ESMO Congress 2023 | OncologyPRO

Abstract 1925P

Background

Metronomic dosing of gemcitabine, doxorubicin and docetaxel causes less severe side effects than standard chemotherapy for advanced leiomyosarcoma.

Methods

Primary objective: To assess progression-free survival (PFS); Secondary objectives: (1) To evaluate the best overall response, (2) PFS rate at 6 and 9 months, (3) Overall survival (OS) rate at 6, 12 months, and (4) Incidence of treatment-related adverse events (TRAEs).

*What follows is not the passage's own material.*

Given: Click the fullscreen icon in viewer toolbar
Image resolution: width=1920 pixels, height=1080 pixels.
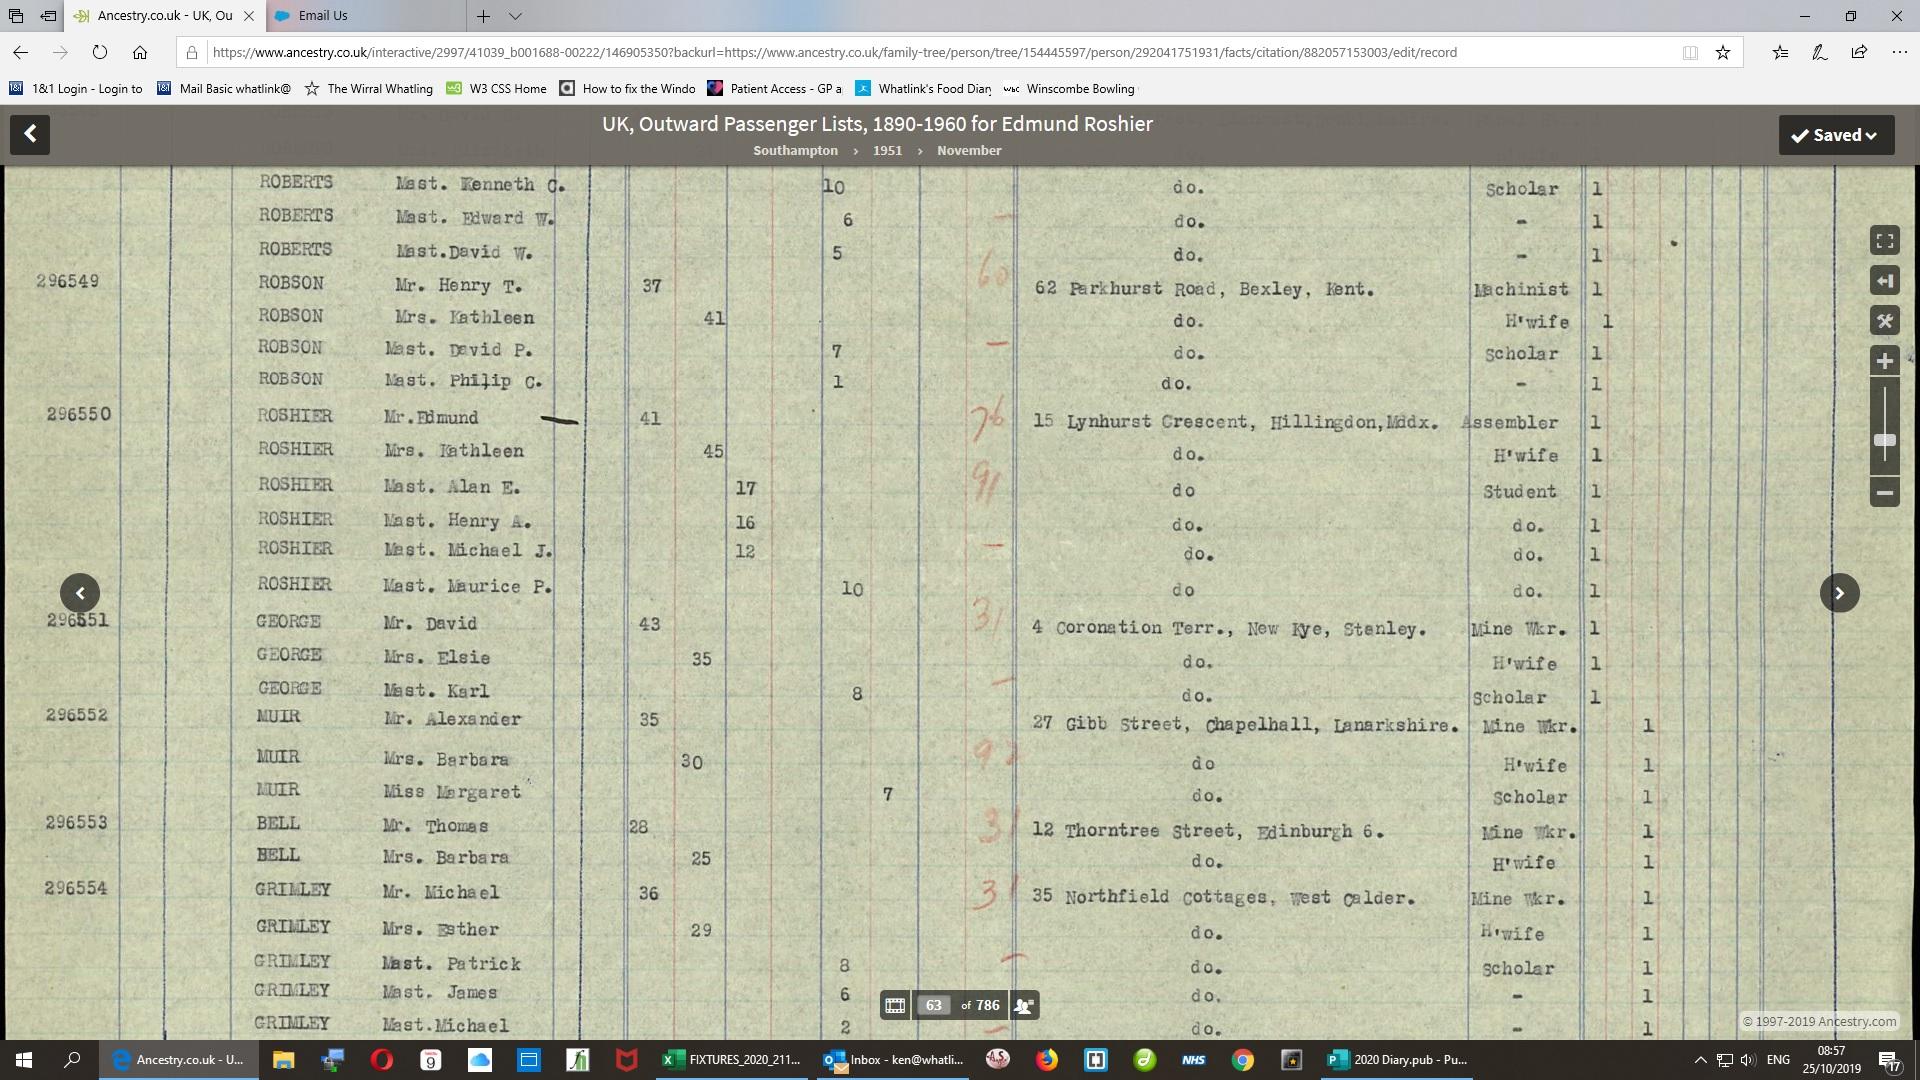Looking at the screenshot, I should (x=1884, y=241).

Inclusion criteria: Previously treated male and female subjects, ≥ 18 years of age, pathologically confirmed diagnosis of locally advanced, unresectable, or metastatic leiomyosarcoma, measurable disease by RECIST v1.1, and acceptable hematologic and organ functions. Exclusion Criteria: History of autoimmune disorder. Treatment schedule: Metronomic doses of gemcitabine (600 mg/m² max:1000 mg), doxorubicin (18 mg/m²; max: 32 mg), docetaxel (25 mg/m²; max:42 mg) on Day 1 and Day 8, and nivolumab (240 mg) on Day 1 only. Repeat treatment cycles may be given every three weeks if the toxicity grade is ≤1.

Results

Efficacy (n=17). This population completed at least one treatment cycle and had a follow-up CT or MRI scan at week 6. Confirmed best overall response = 4 PR, 11 SD, 2 PD. The overall response rate was 23.5%, disease control rate (CR+PR+SD) was 88.2%. The median PFS was 6.3 (95% CI: 2.837-7.363) months; 6-month PFS rate 53%. As of data cut-off date, the median OS was >14.6 months. Safety (n=18): This population had at least one dose of study drugs. Grade 3/4 TRAEs include thrombocytopenia (50%), neutropenia (44%), white blood cell count decreased (38.9%), anemia (22.2%), nausea (16.7%), anorexia (5.6%), diarrhea (5.6%), fatigue (5.6%), rectal bleeding (5.6%), transaminitis (5.6%). There were no unexpected adverse events reported. As of data cut-off date, the median OS was >14.3 months.

Conclusions

Taken together, the data suggest that nivolumab plus metronomic doses of gemcitabine, doxorubicin, and docetaxel (1) may have synergistic activity, and (2) is an effective second/third -line therapy for advanced leiomyosarcoma with manageable toxicity.